Jewishness, Israel, and Zionism – these sit in the full glare of daylight; but there remains a phantom haunting this drama – unnamed and untackled. It is impossible to come to terms with England’s anti-Jewish heritage without casting a critical gaze over Christianity and its legacy, particularly in its Anglican form. It has helped shape England’s history of antisemitism, been significant to Israel’s formation and defence, and has led to the pervasive depiction of Jewishness as a religion (rather than as something else – even as what Jewishness is remains contested and uncertain – a people, culture, ethnicity or maybe a demand for equality in the name of something that troubles these categories in the Christian global north of belonging).
We are currently witnessing a recurrent drama which shows no fruitful sign of moving forward. This isn’t because of intransigence on any one side. Rather the terms of the drama, we fear, make progress difficult.
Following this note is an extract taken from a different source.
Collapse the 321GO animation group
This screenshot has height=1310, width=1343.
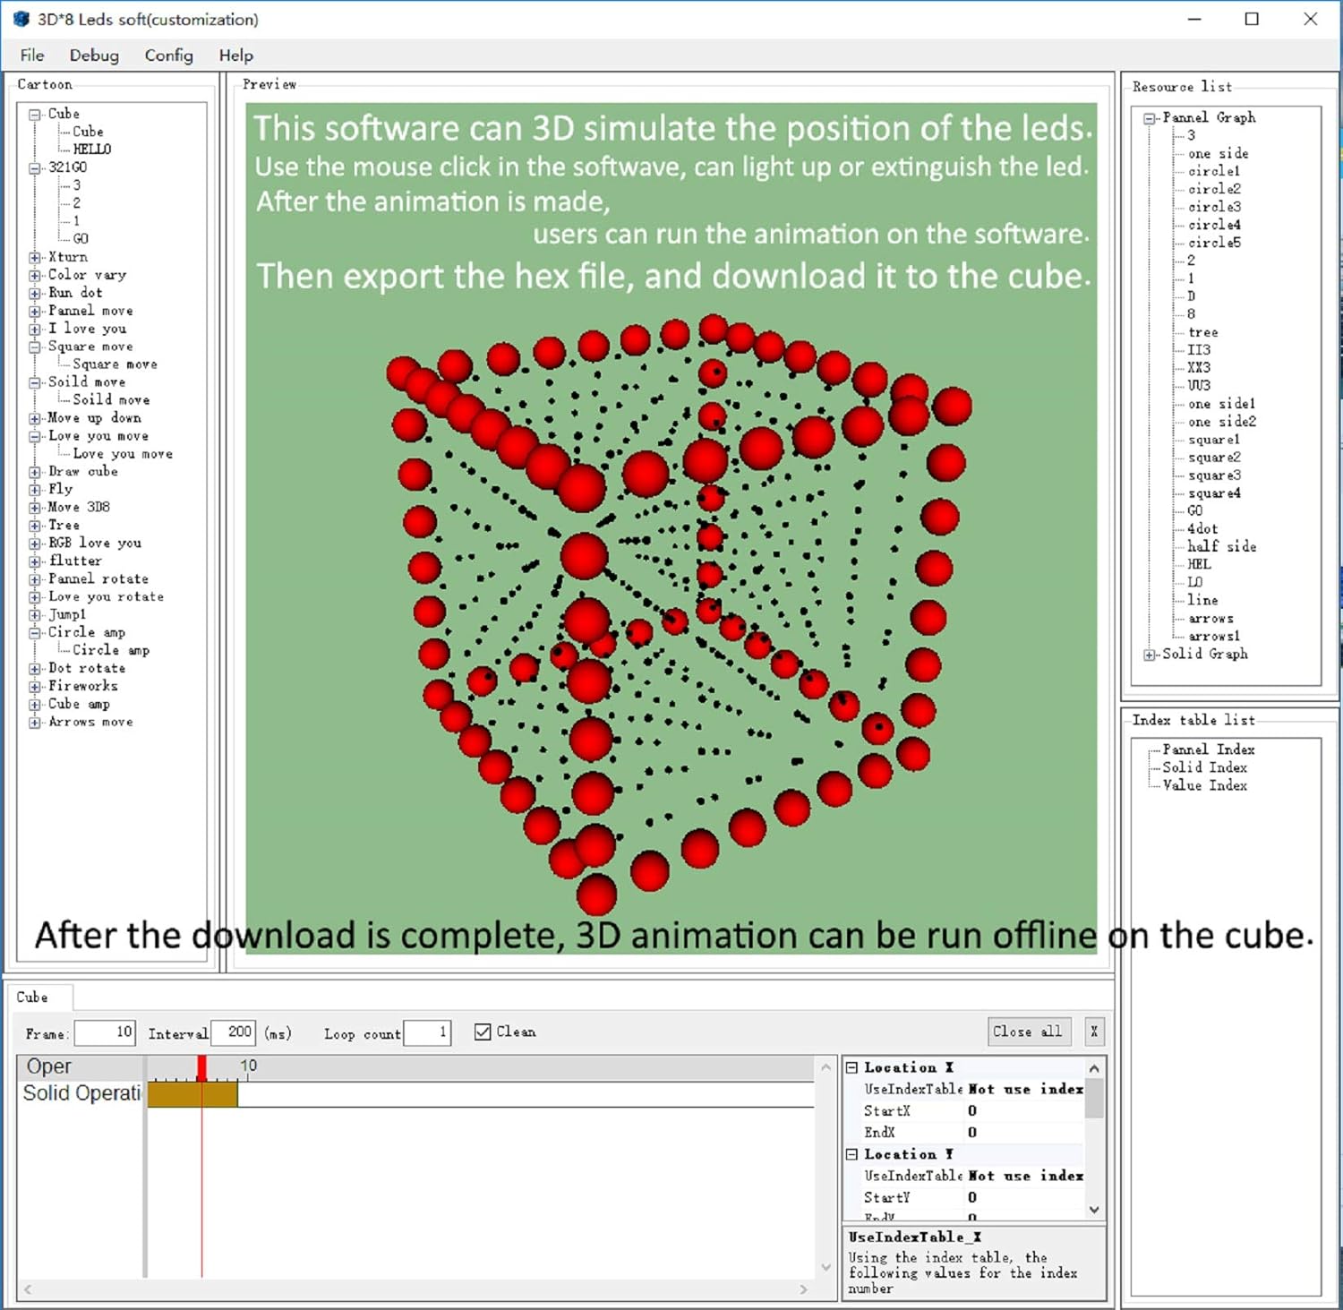33,167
Resolution does not lie in endless (or ever deeper) apologies, when these leave (as they so often do) conditions unchanged until the next incident; nor does it lie in endless demands for further sanctions and rooting-outs. While apologies and sanctions can sometimes help, they can also deflect attention from more complex, long-term forms of action, producing instead irritation (at best), but often, unfortunately, hostility from indifferent or unsympathetic others.
In discussing this episode, we felt we needed to talk about nationalisms, patriotisms, Christianity and English culture – issues the Labour Party tends to avoid except when it feels bound to characterise or defer to them as positive features (witnessed, for instance, in Blue Labour or Corbyn’s promise to sing the National Anthem). Friend/ enemy distinctions also seem important, as people take sides, expressing loyalty to Israel, Palestine, or Jeremy Corbyn, in ways that make tentative, open-ended or curious forms of connection far harder to broach. In such conditions, it becomes difficult to identify, let alone address, the wide kaleidoscope of issues raised. These also get quickly closed down practically by the turn to short-term conclusive-sounding (if far from easy to implement) remedies.
We also worry the relentless focus on the Labour left can diminish our understanding of the relationship between the mural (at the centre of this controversy), and the artist’s words defending it, and right-wing, alt-right, and antiglobalist conspiracy politics. Economics and nationalisms: can a party like the Labour Party take on the complex knottedness of these wider issues? Fundamentally, can it afford not to?